Mr. Ecuador and I were trespassing at some sort of industrial fishing facility, and it was perhaps 11:30 or so at night at that point. We were bicycling around a lake near Japan's Inland Sea, and had gotten somewhat lost. The water blurred into the night in the distance, and bird disturbed the surface. Along the way, we stopped several times to check out things of interests- fishing platforms, staircases, bits of rocks, etc.
We eventually got home at perhaps two in the morning. I was sore from so much biking the next day.
Last night, I went out to Karaoke with British Girl, two students, and two of British Girl's visiting friends. I was in a somewhat expansive mood, and tried to speak as much Japanese as possible with the two Students and British Girl. Now, my Japanese isn't anything brilliant or coherent. I speak like a drunken monkey, for the most part. But, I was iin such a mood where I didn't really mind sounding like a moron, and I realized that British Girl's two friends couldn't understand me at all.
That was, seriously, awesome.
While I was able to make pronouncements to myself and exchange rudimentary things with my coworker and students, it occured to me that while I sounded like a drunken monkey, at least I could speak some Japanese. Meanwhile, the two visitors didn't even know how to get the little karaoke song selector thing to type in English. I was reminded of what a gawky beginner I was five months ago, and that I actually have learned something here. I have learned things about the language, the world, myself, etc.
I occasionally get frusturated with the job (I still like it, for the most part) so it's nice to be reminded, be it on a concrete ledge in the middle of the night, or being able to compare yourself with complete beginners, that my time here actually has been worthwhile. Combined with the mind-expanding niftyness that was Tokyo, I think I'm being seduced by being abroad...
I'm considering staying on.
I have no idea whether or not my company will want me around for another year, but I've been considering staying in Japan perhaps for another six months or a year. I'm almost halfway done with my initial year commitment, and looking back everything has seemed to have happened rather rapidly.
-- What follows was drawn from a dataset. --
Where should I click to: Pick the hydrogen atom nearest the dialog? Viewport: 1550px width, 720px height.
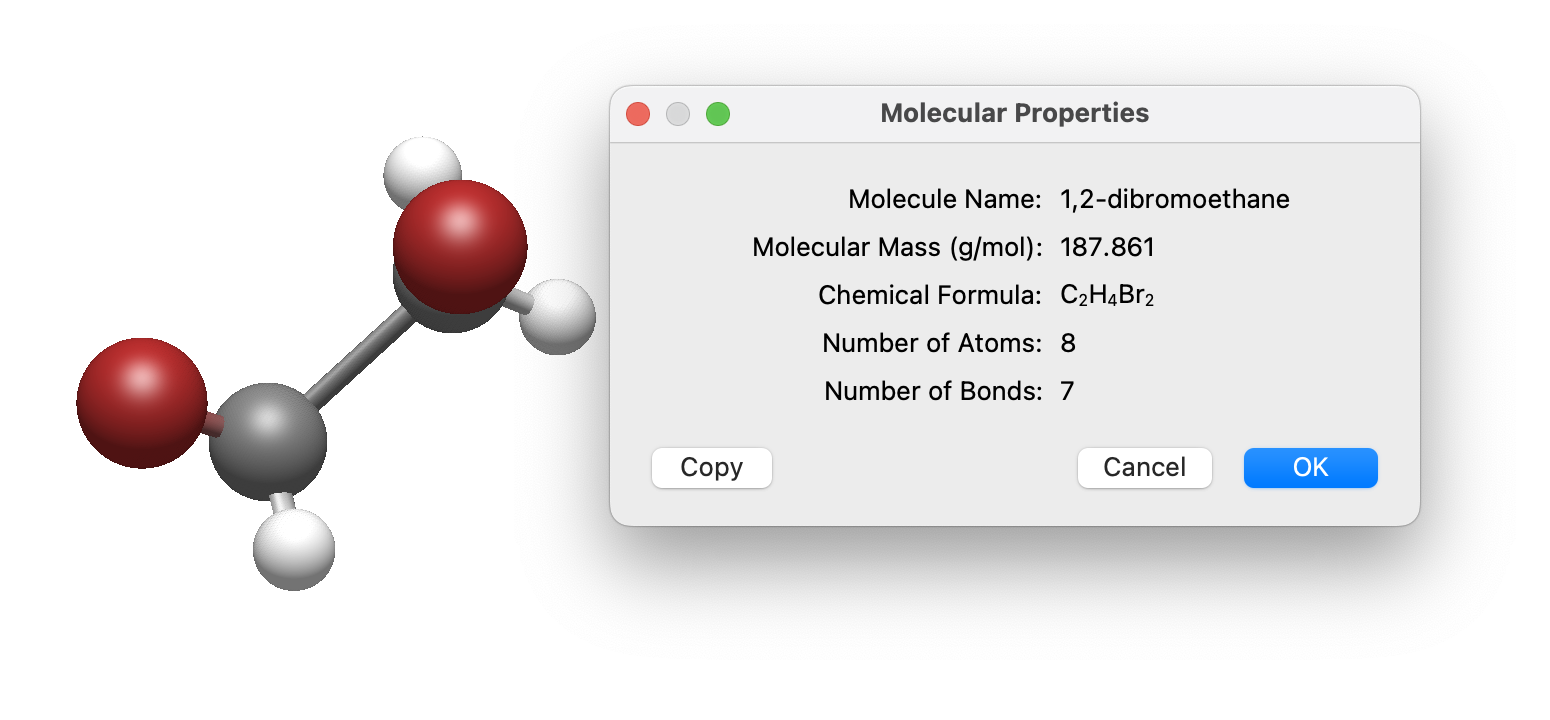tap(560, 317)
I know there's more out there to see and do- I'd very much like to see and do it.
On one hand, though, I don't want to turn into a tumbleweed. I don't want to find myself eventually looking at thirty (oh, how old that seems!) with nothing nailed down, nothing stable. On the other hand, I figure that now is the time to do crazy stuff, to travel and learn new languages, to trek across the globe.
I have fantasies about circumnavigating the globe or trekking through weird areas. I think of such fanciful things as happening upon giant stone Buddahs in the jungle or walking or driving over the whole of the former Silk Road.
I know, I know- it all sounds very improbable and self-indulgent. But, I keep thinking... Wouldn't it be nice to try the Trans-Siberian Railway? Wouldn't it be cool to sail through the Greek isles? Wouldn't backbacking across the Great Wall be a good story, trite though it may sound?
I'm going to stop, otherwise I'll be given to histrionics. But, it keeps nagging at me...

Also-
Apparently I accidntally disabled comments on the last post. I did not mean to do that. I like hearing from you all, so if you wanted to add anything please do! Your words are made out of awesome!

And...
Kori was the best part of Tokyo. I sort of skirted around that in the post, but holding her and gazing at the skyline was a big part of why I had such an amazingly wonderful time. Ok... I'm really going to stop now before I get too cheesy.